» AVAILABLE DATA

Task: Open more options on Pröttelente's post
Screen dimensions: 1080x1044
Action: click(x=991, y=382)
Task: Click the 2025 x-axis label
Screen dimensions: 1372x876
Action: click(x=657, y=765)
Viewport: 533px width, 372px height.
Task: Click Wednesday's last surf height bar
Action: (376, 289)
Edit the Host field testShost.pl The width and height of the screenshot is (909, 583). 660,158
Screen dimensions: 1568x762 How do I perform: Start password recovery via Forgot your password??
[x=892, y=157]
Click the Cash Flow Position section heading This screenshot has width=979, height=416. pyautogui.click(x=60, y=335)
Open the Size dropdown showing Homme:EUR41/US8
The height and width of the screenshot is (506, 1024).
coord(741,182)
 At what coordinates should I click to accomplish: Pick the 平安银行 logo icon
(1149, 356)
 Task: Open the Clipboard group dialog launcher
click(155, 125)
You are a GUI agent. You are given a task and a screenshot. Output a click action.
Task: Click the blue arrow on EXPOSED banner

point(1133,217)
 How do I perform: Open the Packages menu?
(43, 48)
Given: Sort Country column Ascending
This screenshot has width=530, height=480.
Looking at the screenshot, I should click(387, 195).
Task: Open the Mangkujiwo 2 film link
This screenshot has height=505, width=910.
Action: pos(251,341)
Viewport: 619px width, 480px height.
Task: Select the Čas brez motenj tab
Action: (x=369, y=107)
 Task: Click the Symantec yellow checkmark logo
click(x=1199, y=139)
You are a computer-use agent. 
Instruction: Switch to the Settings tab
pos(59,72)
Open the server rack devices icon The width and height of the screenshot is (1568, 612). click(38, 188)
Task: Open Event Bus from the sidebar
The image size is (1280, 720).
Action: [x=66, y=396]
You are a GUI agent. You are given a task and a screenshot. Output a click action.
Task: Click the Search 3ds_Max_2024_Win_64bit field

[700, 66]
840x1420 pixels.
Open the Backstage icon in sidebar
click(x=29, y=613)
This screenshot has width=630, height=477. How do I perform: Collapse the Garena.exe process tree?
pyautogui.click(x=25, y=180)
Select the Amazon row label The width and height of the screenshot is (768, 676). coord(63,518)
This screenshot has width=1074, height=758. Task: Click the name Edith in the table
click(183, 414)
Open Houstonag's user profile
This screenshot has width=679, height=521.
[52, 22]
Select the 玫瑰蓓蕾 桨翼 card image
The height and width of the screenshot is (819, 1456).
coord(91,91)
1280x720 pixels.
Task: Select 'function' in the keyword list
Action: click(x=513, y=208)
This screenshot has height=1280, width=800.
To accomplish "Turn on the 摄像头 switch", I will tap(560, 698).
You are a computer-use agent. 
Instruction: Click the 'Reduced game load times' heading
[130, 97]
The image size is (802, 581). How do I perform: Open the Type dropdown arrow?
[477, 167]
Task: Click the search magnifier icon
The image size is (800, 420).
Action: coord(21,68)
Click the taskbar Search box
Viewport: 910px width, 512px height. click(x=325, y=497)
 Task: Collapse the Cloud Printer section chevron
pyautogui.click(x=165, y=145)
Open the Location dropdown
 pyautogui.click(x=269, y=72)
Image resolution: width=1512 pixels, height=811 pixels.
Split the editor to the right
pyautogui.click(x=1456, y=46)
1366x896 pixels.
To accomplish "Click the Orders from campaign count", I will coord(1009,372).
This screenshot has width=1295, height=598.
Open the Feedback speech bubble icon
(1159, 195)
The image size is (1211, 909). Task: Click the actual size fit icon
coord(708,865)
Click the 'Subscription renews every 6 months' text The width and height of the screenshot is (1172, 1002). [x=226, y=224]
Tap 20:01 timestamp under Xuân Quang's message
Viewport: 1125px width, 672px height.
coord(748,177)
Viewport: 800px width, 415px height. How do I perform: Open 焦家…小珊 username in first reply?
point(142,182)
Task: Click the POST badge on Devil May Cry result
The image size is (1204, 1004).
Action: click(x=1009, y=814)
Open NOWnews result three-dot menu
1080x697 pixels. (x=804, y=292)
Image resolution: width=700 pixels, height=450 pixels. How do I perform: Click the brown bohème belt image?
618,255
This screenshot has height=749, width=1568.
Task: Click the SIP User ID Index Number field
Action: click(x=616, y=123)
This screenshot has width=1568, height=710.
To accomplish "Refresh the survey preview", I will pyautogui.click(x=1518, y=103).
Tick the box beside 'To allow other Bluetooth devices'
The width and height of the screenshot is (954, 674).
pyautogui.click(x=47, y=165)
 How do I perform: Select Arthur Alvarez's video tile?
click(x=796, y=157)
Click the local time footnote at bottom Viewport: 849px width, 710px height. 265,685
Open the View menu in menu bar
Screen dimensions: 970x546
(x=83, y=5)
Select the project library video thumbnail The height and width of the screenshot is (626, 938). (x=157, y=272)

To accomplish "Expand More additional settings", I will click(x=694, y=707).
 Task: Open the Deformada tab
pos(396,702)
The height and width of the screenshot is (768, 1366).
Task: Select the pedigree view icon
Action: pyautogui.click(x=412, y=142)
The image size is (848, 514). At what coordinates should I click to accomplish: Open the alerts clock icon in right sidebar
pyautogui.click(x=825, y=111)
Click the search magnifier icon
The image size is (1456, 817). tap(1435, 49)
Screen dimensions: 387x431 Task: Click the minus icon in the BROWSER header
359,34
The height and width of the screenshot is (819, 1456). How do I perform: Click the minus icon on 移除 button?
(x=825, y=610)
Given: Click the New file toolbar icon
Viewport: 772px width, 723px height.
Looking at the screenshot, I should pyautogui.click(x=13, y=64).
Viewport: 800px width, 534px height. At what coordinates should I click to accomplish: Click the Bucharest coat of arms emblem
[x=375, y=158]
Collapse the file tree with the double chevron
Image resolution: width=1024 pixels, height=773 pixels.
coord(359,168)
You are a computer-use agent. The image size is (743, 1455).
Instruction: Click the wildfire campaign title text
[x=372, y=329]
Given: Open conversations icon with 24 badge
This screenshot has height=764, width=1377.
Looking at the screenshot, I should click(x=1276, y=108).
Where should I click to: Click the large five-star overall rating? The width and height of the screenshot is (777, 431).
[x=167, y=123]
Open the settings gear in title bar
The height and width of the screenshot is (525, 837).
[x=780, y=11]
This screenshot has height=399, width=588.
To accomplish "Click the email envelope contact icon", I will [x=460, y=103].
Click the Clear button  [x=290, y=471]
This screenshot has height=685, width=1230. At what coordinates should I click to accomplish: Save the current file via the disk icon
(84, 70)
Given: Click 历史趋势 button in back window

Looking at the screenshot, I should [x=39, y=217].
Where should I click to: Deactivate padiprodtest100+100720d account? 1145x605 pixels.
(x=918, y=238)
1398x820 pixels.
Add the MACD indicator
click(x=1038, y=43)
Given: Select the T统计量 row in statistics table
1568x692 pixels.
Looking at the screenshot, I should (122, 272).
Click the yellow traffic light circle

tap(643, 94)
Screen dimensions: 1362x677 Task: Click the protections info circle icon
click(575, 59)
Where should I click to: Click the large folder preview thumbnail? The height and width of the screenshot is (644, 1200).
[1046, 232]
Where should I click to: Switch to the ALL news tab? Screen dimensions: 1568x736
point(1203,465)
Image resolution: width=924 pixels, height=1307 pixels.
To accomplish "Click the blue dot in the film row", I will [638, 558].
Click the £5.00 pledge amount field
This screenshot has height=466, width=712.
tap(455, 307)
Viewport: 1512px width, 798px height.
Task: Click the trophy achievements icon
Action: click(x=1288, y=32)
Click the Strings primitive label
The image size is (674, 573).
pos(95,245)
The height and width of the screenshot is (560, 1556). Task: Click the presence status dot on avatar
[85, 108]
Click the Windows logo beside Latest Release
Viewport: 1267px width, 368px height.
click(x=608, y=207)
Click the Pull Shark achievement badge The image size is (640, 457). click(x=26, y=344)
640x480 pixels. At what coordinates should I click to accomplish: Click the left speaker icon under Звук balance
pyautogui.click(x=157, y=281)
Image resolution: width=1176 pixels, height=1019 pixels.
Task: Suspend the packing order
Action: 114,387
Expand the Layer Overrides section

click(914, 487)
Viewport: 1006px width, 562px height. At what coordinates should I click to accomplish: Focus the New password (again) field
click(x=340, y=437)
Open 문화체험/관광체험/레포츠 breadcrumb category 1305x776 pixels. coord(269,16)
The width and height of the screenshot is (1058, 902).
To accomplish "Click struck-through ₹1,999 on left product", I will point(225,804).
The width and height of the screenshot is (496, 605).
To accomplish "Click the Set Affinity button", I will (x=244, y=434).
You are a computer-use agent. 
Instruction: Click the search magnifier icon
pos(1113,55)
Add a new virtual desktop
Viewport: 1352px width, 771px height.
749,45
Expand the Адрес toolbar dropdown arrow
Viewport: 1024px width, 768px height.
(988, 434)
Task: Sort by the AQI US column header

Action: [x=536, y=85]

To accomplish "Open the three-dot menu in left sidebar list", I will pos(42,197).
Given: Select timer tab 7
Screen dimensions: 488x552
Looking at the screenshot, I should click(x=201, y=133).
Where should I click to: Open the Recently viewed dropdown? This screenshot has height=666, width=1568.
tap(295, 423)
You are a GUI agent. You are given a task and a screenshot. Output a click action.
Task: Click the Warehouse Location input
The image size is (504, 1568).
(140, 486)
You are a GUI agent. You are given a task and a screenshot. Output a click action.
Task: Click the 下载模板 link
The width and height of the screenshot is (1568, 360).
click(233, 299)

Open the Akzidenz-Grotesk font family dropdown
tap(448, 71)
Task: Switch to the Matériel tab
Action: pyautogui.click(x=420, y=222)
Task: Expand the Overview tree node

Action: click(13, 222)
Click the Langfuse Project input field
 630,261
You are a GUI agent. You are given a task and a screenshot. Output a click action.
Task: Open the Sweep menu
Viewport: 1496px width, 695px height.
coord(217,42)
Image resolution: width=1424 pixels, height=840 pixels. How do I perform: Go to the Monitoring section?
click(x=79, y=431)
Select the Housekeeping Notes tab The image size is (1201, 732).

» DIRECTIONS FOR THIS TASK
Give the exact lines, and only those, from the line containing "Open the Backstage icon in sidebar" through the line containing "Select the Amazon" in the entries above.

» ANSWER TO THIS TASK
Open the Backstage icon in sidebar
click(x=29, y=613)
This screenshot has width=630, height=477. How do I perform: Collapse the Garena.exe process tree?
pyautogui.click(x=25, y=180)
Select the Amazon row label The width and height of the screenshot is (768, 676). coord(63,518)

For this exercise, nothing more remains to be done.